Document extract:
——

Flyers general manager Bob Clarke said he did not witness the postgame incident, but his understanding was that Lindros confronted Nazarov, and that Flyers defenseman Kjell Samuelsson intervened.
Samuelsson could not be reached for comment.
``If he did it, I think it's great,'' Clarke said of Lindros, who is scheduled to return to action Monday after recovering from a March 7 concussion. ``Apparently, our guys were standing around the bus when the Russian came out, and Lindros went over to him . . . The league wants to talk to him about it. They said it's no big deal.''
Asked if he thought there might be some sort of league discipline, Clarke said: ``There's nothing they can do.''
A league spokesman said that the NHL security department was investigating and that the incident was under review.
``Nothing happened,'' Lindros said last night with a dismissive shrug of his shoulders. ``What [Nazarov] did was gutless.''
Nazarov told a Tampa reporter that he was surrounded by six Flyers, led by Lindros.
``It was just bullslinging and chattering,'' Nazarov said, ``but there were six of them and I thought they might try to jump me. They could have. It would have been six to one. I told them to save it for the ice. If you want me, come and get me on the ice.''
Tampa general manager Phil Esposito, who has loaded his lineup with tough guys as the Lightning has sunk deeper into last place overall, declared the parking-lot brouhaha ``a dangerous situation.''
``The league's got to do something about it. We just can't have that,'' Esposito said. ``Andrei's girlfriend was in the car crying. She was scared to death. That's just not right.''
Of course, the Flyers felt what happened to Lacroix wasn't right.
Yesterday, more than 40 stitches in the shape of a crescent embroidered the outer edge of Lacroix's left eye socket, which was badly swollen and discolored. He said the physician who stitched him up determined that he did not have an orbital fracture, as Lacroix had feared, but he said no X-ray was taken to confirm that diagnosis.
``That's a total lack of respect for players,'' Lacroix said of Nazarov's punch. Lacroix said that under the unwritten tough guys' code, there are instances when a surprise attack might be permissible - such as his crosscheck of the Islanders' Rich Pilon on March 3, when Lacroix thought Pilon had gone for John LeClair's knees - but this was not one of them.

——

(Stored records)
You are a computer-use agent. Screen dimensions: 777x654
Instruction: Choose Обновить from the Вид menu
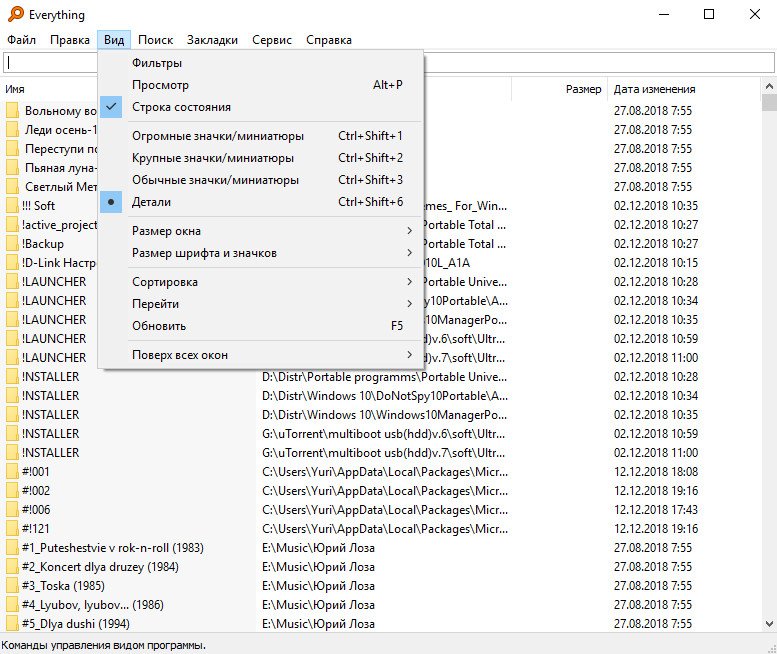(x=159, y=326)
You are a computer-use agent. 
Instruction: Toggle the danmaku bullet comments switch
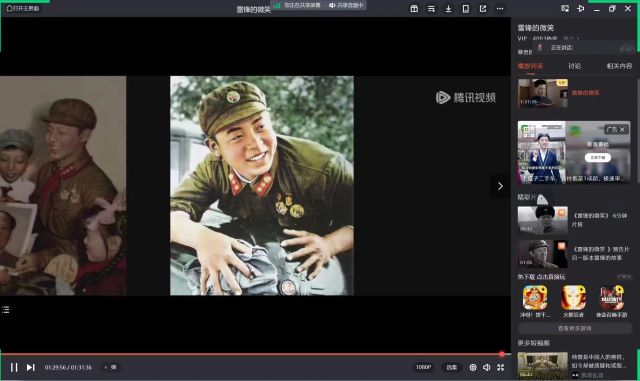point(111,367)
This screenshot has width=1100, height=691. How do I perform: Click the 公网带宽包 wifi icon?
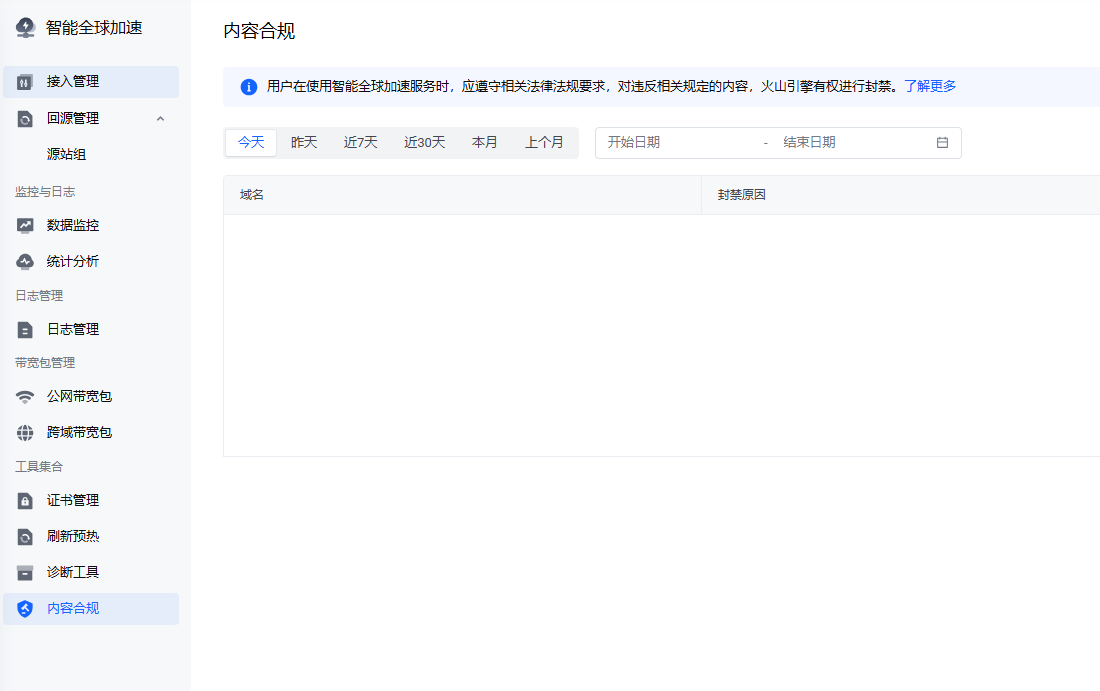26,397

——

Actions to take:
• a. Translate this sentence from the hockey article about the Lindros–Nazarov incident into Spanish: "A league spokesman said that the NHL security department was investigating and that the incident was under review."
• b. Extend the hockey article about the Lindros–Nazarov incident, picking up right after its final sentence.

Answers:
• a. Un portavoz de la liga dijo que el departamento de seguridad de la NHL estaba investigando y que el incidente estaba bajo revisión.

• b.
``Sometimes you do it when it's provoked,'' said Lacroix, who served a three-game NHL suspension for the Pilon incident. ``But when it's unprovoked like that, out of the blue . . . I can't say anything too bad, because I went across and tried to take bleeping Pilon's head, but I won't go after anybody in a scrum. I've never done that, ever. I try to be fair, give the fighters a chance. We all have different ways of fighting, I guess. That guy, he's done that before.''
The Flyers also were upset that Dan Kordic and Joel Otto, the two Flyers who tried hardest to come to Lacroix's aid, were wrestled away from the fray by the linesmen and taken to the penalty box, along with Tampa's Sandy McCarthy, creating an uneven situation. The Lightning had four skaters in the mix, the Flyers just three.
Lacroix said it all started when he grabbed the jersey of McCarthy, who was jawing at Otto.
``I got a hold of McCarthy because I didn't want him to fight `Otts' or something, but I didn't think anything was going to happen. Then [Nazarov] came in and pulled my shirt. So I face-washed him a little bit [a pawing motion with the glove], and got my [other] hand on him.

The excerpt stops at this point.